▶ [TASK STATEMENT]: Scan the entries line by line and return those with "navigation".

▶ [MATERIAL SHOWN]:
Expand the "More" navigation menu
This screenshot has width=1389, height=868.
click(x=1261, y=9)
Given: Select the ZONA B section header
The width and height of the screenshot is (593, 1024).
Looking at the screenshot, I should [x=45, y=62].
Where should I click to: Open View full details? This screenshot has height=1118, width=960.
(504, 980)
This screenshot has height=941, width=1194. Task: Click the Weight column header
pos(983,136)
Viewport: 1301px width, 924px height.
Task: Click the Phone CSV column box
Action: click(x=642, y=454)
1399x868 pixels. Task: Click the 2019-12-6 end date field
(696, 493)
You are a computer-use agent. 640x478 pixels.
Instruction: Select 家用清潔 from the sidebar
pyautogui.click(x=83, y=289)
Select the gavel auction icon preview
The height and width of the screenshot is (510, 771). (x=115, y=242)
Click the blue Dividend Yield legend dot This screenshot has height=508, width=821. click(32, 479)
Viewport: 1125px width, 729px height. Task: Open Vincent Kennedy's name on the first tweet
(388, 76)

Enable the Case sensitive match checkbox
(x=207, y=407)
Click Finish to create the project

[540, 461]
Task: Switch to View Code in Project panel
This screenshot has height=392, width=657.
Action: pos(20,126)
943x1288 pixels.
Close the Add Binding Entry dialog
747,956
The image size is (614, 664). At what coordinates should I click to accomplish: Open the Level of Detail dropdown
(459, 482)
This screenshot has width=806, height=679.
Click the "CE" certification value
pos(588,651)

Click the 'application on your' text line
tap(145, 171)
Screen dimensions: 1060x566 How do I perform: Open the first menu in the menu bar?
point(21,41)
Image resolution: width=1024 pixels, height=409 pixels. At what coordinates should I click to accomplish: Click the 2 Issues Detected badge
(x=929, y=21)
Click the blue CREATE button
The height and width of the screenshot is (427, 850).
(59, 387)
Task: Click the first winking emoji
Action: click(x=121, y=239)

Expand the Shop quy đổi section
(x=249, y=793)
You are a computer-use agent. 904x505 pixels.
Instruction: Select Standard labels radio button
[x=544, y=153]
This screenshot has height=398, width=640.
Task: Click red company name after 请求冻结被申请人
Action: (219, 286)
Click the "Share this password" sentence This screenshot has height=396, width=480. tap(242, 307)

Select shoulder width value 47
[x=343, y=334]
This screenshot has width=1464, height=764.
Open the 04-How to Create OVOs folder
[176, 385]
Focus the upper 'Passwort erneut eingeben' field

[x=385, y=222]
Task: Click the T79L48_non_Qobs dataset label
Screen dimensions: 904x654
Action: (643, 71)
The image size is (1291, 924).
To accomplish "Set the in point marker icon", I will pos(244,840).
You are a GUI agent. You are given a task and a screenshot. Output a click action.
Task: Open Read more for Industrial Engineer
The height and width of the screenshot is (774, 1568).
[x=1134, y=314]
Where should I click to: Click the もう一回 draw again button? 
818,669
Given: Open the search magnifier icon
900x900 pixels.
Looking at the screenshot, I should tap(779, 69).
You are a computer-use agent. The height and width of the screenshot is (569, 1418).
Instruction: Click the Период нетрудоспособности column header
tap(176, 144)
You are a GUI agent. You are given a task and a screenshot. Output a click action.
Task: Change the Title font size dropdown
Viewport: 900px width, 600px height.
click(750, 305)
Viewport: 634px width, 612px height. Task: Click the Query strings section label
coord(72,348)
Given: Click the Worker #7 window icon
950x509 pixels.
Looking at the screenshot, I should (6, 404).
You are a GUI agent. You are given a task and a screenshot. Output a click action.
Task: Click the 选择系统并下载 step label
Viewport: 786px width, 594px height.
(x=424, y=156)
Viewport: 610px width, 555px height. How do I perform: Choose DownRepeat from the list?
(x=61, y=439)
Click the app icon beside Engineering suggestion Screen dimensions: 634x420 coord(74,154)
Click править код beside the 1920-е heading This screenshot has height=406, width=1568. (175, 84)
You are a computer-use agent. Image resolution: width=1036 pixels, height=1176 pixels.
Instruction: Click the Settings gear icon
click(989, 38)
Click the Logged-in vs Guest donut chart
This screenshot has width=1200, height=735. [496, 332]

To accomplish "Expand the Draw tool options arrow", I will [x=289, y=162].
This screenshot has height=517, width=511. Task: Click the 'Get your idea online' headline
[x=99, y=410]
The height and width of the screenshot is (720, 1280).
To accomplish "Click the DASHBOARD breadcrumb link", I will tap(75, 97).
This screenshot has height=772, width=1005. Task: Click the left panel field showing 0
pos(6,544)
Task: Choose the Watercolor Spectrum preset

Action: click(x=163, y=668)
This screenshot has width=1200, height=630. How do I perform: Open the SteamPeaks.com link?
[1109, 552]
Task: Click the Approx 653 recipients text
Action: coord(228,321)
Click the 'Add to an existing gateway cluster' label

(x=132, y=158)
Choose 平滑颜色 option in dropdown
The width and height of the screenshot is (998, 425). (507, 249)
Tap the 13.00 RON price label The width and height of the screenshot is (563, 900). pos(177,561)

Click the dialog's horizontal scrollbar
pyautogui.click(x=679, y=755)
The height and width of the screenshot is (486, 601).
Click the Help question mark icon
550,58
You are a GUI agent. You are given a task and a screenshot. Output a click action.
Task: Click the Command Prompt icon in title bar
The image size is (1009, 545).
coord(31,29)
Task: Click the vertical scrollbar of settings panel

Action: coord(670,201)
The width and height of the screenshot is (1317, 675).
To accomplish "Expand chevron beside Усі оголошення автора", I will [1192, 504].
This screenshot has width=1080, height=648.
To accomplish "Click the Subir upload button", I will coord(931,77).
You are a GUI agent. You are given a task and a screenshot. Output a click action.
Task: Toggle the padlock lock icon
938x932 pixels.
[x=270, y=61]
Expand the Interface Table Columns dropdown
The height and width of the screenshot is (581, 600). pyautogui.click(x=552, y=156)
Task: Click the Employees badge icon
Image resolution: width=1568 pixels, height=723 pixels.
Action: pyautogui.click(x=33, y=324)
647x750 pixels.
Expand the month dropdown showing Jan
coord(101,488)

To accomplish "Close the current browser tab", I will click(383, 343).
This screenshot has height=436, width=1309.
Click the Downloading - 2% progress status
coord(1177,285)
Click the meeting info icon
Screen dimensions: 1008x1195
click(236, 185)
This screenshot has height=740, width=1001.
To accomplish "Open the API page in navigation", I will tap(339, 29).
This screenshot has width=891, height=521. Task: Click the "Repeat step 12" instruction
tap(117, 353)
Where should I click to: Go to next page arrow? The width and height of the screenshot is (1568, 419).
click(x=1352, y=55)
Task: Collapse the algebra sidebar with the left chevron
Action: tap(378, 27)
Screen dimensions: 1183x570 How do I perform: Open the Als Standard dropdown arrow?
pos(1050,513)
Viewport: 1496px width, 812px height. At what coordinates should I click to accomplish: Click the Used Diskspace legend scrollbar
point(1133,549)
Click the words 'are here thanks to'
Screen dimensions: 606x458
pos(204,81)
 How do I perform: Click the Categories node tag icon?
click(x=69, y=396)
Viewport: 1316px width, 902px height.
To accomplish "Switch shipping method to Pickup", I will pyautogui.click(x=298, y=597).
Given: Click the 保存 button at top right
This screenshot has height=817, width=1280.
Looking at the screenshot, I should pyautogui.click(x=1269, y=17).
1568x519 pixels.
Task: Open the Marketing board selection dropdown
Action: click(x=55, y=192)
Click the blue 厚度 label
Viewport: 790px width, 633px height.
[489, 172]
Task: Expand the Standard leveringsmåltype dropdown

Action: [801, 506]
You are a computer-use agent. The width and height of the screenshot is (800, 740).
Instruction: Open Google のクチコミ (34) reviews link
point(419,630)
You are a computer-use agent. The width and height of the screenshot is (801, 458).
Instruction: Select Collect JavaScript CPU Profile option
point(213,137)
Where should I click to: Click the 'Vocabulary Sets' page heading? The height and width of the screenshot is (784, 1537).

▶ [OUTPUT OF THE TASK]:
Expand the "More" navigation menu
To accomplish "Open the API page in navigation", I will tap(339, 29).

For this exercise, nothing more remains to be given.